Codon-Based Mutagenesis - Introduction

Introduction to Codon-Based Mutagenesis

Directed molecular evolution and combinatorial methods are key strategies used for protein engineering research. These approaches commonly involves using partially randomized synthetic oligonucleotides to generate a partially randomized gene library, expressing it in an appropriate vector to generate the protein set encoded by the library, and then screening the expressed proteins for improved or modified characteristics. Examples of the latter include changes in protein-ligand binding affinity, enzyme selectivity, or protein stability. While a variety of site-directed mutagenesis methods can be employed to introduce randomization at specific base positions of a gene, such methods often introduce significant amounts of undesirable codon bias into the library, due to the mismatch between the base-by-base nature of classical oligonucleotide synthesis and the triplet nature of the codon (1). The problem of unwanted codon bias can be eliminated by synthesizing the random portion of the oligos codon-by-codon, with trimer phosphoramidites, instead of base-by-base.

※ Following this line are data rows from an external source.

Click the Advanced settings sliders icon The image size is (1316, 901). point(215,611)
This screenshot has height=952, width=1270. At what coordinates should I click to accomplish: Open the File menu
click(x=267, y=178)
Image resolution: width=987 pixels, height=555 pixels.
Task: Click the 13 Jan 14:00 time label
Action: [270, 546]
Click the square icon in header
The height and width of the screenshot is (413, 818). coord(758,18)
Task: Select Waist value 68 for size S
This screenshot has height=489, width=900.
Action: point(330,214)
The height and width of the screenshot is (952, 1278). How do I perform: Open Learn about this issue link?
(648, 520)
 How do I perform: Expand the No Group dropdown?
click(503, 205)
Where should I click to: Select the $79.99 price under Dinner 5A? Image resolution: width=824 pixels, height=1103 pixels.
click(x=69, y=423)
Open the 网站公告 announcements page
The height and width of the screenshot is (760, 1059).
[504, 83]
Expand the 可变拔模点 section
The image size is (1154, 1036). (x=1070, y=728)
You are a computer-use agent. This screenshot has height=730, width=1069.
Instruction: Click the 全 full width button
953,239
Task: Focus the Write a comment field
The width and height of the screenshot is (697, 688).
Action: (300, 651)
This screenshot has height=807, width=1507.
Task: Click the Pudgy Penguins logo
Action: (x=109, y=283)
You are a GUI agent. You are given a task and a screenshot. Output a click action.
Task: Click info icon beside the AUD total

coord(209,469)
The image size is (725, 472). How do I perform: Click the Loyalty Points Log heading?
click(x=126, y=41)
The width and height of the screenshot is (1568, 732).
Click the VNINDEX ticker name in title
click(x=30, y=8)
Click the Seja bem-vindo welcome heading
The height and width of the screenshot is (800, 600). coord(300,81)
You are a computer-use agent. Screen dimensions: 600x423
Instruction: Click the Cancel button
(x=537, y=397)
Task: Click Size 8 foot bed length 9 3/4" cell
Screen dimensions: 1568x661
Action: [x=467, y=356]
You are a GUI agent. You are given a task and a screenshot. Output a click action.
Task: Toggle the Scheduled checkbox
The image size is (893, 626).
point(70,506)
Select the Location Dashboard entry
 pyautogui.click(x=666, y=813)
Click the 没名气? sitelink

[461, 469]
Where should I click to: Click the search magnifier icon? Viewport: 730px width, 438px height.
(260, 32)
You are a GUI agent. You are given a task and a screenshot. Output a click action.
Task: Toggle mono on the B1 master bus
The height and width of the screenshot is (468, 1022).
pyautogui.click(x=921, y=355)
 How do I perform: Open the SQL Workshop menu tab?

This codon-based mutagenesis system conveys the ability to effectively control codon bias in the system. The researcher can choose to completely randomize a particular amino acid position in the expressed protein, or flexibly tune the relative amounts of different amino acids at that position, as needs require (2). The combination of standard and custom Trimer Codon phosphoramidite mixes is a powerful research tool for anyone doing protein engineering research.